Yes, you must develop the habit of excellence, even in little matters. However, the price of perfection can be prohibitive. A maniacal emphasis on excellence can lead to a blind obsession that can drain productivity.
If you’re a manager, insisting on perfection everywhere can hurt workplace morale, reduce employee engagement, and decrease opportunities for innovation and change.
Managers too often call for excellence in the small things because they’re unable to prioritize what matters most. These managers tend to be the ones who also struggle with delegation—given their exacting standards, it makes sense that they would have difficulty letting others do their job.

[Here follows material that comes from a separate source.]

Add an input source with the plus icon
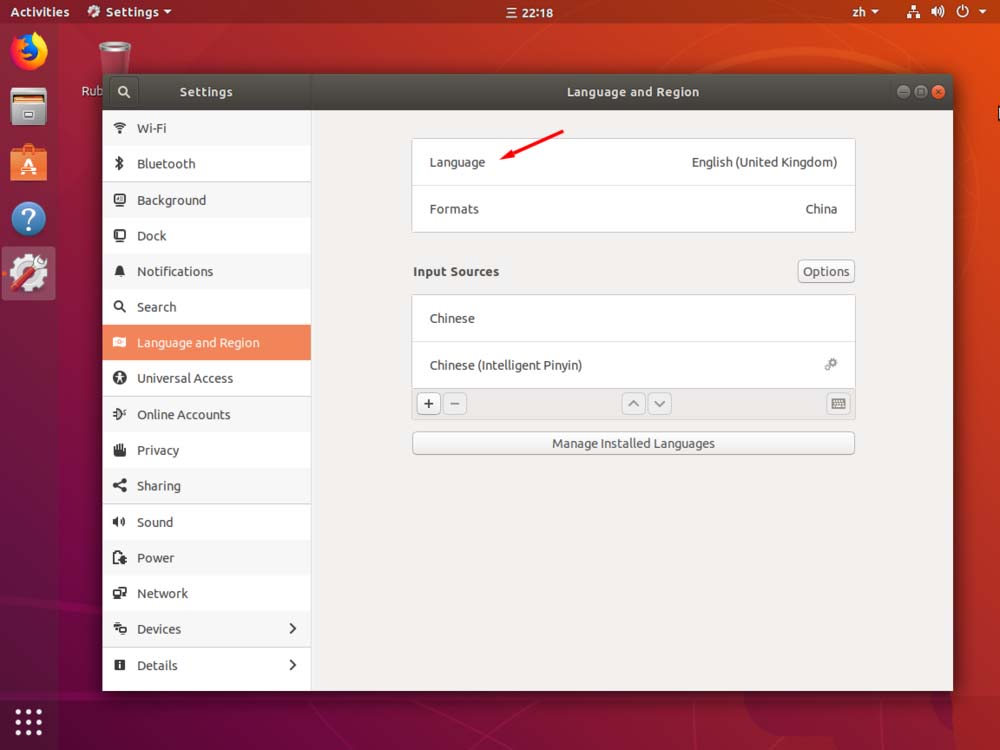The width and height of the screenshot is (1000, 750). [428, 403]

And because monitoring people’s efforts is often time-consuming and difficult, perfectionist managers tend to just decide that it’s easier and quicker to do the job themselves.
Smart Managers Have the Self-Discipline to Turn Excellence On and Off
The smart managers I know of accomplish great things because they often have a “sixth sense” that reminds them that some activities matter more than others do and therefore merit more attention.
They give themselves permission to produce second-rate work on the road to doing a first-rate job.
They are very selective about when they push their teams to the max—only when the stakes are big enough and when it’s entirely justified.
Idea for Impact: Be Excellent Occasionally
Expecting excellence in every detail uses up a lot of bandwidth.
Get comfortable with a little bit of lower quality now and then. Less-than-excellent is a satisfactory outcome. As the British novelist W. Somerset Maugham once warned, “only a mediocre person is always at his best.”
Making a conscious decision about where excellence matters and where it doesn’t is particularly pertinent to managerial success.
In the real world of limited resources, perfection is hard to achieve. The quest for excellence sucks up time, energy, and money that could generate better results elsewhere.
Managers, step back and look at the whole picture. You don’t have enough resources to do everything, so commit them where they’ll bring the greatest overall improvement (use the lens of opportunity costs.)
Have exacting standards, but don’t demand excellence in every idea.